Davalı … vekili, asıl dosya ve birleşen dosyada cevabında; davacılar tarafından açılan davanın zamanaşımına uğradığını,davalı …’in fenni mesul olmadığını,ilgili ruhsat ve noter sözleşmesi incelendiğinde davalı …’in diğer davalı … ile 1 yıllık şantiye şefliği sözleşmesi imzaladığı ve sonrasında ise davalı … ile gerek ödeme gerekse diğer konularda uzlaşılamadığın; bu nedenle de davalı …’in bu görevi yapmadığını,yine ruhsatta ismi olsa dahi imzasının bulunmadığını, açıklanan nedenle davalı …’in sorumluluğu bulunmadığını; keza, davalı … ile diğer davalı … arasındaki sözleşme tarihinin de 10.10.1994 tarihi olup, resmi ve fiili inşaat yapımının ise 01 Nisan ile 01 Aralık tarihleri arasında olması nedeniyle de davalının sözleşme yaptığı tarih ile bu tarihin uyuşmadığını,görevli olduğu kabul edilse dahi kusuru bulunmadığını,yine o tarih itibariyle de eski deprem yönetmeliğinin geçerli olduğunu ve ona uygun inşaat yapıldığını; depremin şiddeti de gözetildiğinde davalı …’in sorumlu tutulmaması gerektiğini savunarak; davanın reddini istemiştir.
Davalı … vekili, asıl ve birleşen dosyada cevabında; davalı …’nın müteahhit olmadığını,binayı dava dışı babasının yaptırdığını ve yapım işlerini de babasının üstlendiğini savunarak, davanın reddini talep etmiştir.
Mahkemece;asıl davanın kısmen kabulü ile, davacı … için 428.758,00-TL maddi tazminat (destek tazminatı), 5.000,00-TL cenaze ve defin gideri ile 50.000,00-TL manevi tazminatın 23/10/2011 tarihinden itibaren işleyecek yasal faizleriyle birlikte davalılardan müştereken ve müteselsilen alınarak davacıya verilmesine;davacı … Bade Su Danışman için 68.373,00-TL maddi tazminat(destek tazminatı) ile 30.000,00-TL manevi tazminatın 23/10/2011 tarihinden itibaren işleyecek yasal faizleriyle birlikte davalılardan müştereken ve müteselsilen alınarak davacıya verilmesine; Birleşen…. 4. Asliye Hukuk Mahkemesinin 2012/2 Esas sayılı dosyasında ise, davanın kısmen kabulü ile; Davacı … için 58.734,00-TL maddi tazminat(destek tazminatı) ve 25.000,00-TL manevi tazminatın 23/10/2011 tarihinden itibaren işleyecek yasal faizleriyle birlikte davalılardan müştereken ve müteselsilen alınarak davacıya verilmesine;
Davacı … için 60.345,00-TL maddi tazminat (destek tazminatı) ve 25.000,00-TL manevi tazminatın 23/10/2011 tarihinden itibaren işleyecek yasal faizleriyle birlikte davalılardan müştereken ve müteselsilen alınarak ayrı ayrı davacılara verilmesine;Davacılardan …, … ve … için ayrı ayrı 15.000,00-TL olmak üzere toplam 45.000,00-TL manevi tazminatın 23/10/2011 tarihinden itibaren işleyecek yasal faizleriyle birlikte davalılardan müştereken ve müteselsilen alınarak ayrı ayrı davacılara verilmesine karar verilmiş; hüküm, davalı … vekili tarafından temyiz edilmiştir.

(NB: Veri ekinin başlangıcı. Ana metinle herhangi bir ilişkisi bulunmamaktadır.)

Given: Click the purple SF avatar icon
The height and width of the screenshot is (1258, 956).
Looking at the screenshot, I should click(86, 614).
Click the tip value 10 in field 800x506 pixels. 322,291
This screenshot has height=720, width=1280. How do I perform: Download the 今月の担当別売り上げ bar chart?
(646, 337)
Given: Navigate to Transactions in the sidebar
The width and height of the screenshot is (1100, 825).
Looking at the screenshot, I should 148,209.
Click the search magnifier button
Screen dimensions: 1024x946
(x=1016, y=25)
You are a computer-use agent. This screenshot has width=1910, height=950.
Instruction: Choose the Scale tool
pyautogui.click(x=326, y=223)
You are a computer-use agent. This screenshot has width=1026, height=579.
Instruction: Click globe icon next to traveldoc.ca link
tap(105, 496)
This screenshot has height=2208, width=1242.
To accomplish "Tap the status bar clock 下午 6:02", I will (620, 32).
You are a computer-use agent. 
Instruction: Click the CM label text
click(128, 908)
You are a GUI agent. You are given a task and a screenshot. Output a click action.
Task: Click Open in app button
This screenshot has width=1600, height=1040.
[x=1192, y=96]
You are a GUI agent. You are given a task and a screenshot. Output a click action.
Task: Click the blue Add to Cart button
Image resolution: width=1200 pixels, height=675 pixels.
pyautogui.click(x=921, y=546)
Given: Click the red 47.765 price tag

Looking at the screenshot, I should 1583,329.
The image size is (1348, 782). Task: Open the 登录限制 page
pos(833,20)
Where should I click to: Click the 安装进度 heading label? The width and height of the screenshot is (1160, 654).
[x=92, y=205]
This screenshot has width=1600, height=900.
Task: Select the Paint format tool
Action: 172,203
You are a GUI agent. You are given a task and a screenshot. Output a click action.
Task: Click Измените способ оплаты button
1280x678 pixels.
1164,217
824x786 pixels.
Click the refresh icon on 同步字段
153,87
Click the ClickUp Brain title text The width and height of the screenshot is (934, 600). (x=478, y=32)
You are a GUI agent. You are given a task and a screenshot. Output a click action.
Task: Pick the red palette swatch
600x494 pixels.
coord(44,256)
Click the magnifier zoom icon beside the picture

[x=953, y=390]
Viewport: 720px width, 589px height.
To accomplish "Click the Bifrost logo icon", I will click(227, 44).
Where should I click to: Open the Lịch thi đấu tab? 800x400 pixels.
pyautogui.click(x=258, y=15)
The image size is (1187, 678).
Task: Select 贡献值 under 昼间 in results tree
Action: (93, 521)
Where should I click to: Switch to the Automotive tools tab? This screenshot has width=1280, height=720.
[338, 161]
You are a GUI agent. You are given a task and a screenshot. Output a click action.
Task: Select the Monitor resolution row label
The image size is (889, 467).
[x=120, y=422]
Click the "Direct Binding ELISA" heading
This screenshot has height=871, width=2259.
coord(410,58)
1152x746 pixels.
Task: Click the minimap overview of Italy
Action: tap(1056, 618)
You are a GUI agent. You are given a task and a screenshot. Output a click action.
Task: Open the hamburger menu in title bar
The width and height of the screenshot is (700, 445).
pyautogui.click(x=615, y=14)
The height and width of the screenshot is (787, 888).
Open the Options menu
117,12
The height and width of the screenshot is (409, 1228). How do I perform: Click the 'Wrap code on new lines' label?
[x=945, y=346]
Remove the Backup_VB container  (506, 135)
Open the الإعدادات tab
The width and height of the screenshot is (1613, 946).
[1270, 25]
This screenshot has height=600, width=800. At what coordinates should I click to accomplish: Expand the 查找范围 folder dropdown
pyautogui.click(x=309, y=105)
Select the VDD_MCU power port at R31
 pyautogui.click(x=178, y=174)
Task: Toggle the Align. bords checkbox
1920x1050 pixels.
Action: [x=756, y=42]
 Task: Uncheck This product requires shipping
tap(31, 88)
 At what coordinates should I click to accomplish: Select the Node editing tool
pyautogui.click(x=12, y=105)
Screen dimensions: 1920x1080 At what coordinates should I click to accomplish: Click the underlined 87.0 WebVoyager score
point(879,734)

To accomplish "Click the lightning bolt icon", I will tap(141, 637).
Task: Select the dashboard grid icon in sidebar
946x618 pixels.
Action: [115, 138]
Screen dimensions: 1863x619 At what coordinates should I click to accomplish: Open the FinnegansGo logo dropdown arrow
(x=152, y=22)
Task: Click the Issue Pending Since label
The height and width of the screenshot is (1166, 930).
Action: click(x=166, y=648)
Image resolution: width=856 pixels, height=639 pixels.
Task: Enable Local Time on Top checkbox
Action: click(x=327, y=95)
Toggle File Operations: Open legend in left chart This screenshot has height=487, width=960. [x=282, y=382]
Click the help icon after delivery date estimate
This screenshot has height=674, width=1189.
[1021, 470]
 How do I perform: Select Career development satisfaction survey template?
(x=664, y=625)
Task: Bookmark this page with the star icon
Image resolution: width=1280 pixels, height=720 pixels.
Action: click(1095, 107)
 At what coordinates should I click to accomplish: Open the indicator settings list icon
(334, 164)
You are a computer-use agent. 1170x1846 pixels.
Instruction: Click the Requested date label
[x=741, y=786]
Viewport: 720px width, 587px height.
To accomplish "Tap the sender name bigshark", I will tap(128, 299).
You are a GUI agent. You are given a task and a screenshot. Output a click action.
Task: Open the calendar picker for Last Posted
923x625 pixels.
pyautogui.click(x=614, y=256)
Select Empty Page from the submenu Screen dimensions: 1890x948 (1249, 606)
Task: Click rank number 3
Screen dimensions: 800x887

1-)Dosyadaki yazılara, kararın dayandığı delillerle kanuni gerektirici sebeplere ve özellikle delillerin takdirinde bir isabetsizlik görülmemesine göre, davalı … vekilinin sair temyiz itirazları yerinde değildir.
2-) BK’nun 43/1 (TBK 51/1) maddesinde; “Hakim, hal ve mevkiin icabına ve hatanın ağırlığına göre tazminatın suretini ve şumülünün derecesine tayin eyler.” hükmüne yer verilmiştir.
Davacıların murisi….’da 23.10.2011 günü meydana gelen deprem nedeniyle bahsi geçen ikamet ettiği Çenberlitaş Apartmanının enkazında kalarak yaşamını yitirmiş ve asıl ve birleşen davadaki davacılar olan müteveffanın yakınları destekten yoksun kalarak zarara uğramışlardır.
Bina; plan ve projesine, imar düzenlemelerine ve deprem yönetmeliğine uygun yapılmış olsa bile, gerçekleşen depremin şiddeti gözönünde tutulduğunda binanın deprem nedeniyle hasara uğraması kaçınılmazdır. (06.03.2013 Tarih, 2012/786 Esas 2013/318 Karar Sayılı Hukuk genel Kurulu ilamı)
Öyle ise; depremin mücbir sebep olarak kabul edilip, zararla illiyet bağını kestiği kabul edilemez ise de; ne zaman ve hangi büyüklükte olacağı öngörülemeyen ve sonucu gerçekleştiğinde büyük bir yıkıma sebebiyet veren, bölgede herkesi etkileyen en büyük doğal afet olduğu da kabul edilmek zorundadır. Ayrıca, bölgenin birinci derecede deprem kuşağında yer aldığı ve oluşan depremin şiddet büyüklüğü de gözden kaçırılmamalıdır. O halde, mahkemece, bilirkişi tarafından belirlenen tazminat miktarından adalete uygun bir hakkaniyet indirimi yapılması da gereklidir. Bu hususta bir değerlendirme yapılmamış olması doğru görülmemiştir.
Hal böyle olunca, mahkemece;yukarıda ifade edilen yasa hükümleri ve açıklamalar dikkate alınmak suretiyle,hükme esas alınan ve bilirkişi tarafından belirlenen tazminat miktarından adalete uygun bir hakkaniyet indirimi yapılması gerekirken,bu hususta bir inceleme ve değerlendirme yapılmadan yazılı şekilde hüküm tesisi doğru görülmemiş,bozmayı gerektirmiştir.
SONUÇ: Yukarıda birinci bentte açıklanan nedenlerle davalı vekilinin sair temyiz itirazlarının reddine; ikinci bentte açıklanan nedenlerle hükmün HUMK.nun 428. maddesi gereğince davalı … yararına BOZULMASINA ve peşin alınan temyiz harcının istek halinde temyiz edene iadesine, 6100 sayılı HMK’nun geçici madde 3 atfıyla 1086 sayılı HUMK’nun 440.maddesi gereğince kararın tebliğinden itibaren 15 günlük süre içerisinde karar düzeltme yolu açık olmak üzere, 20.03.2017 gününde oybirliğiyle karar verildi.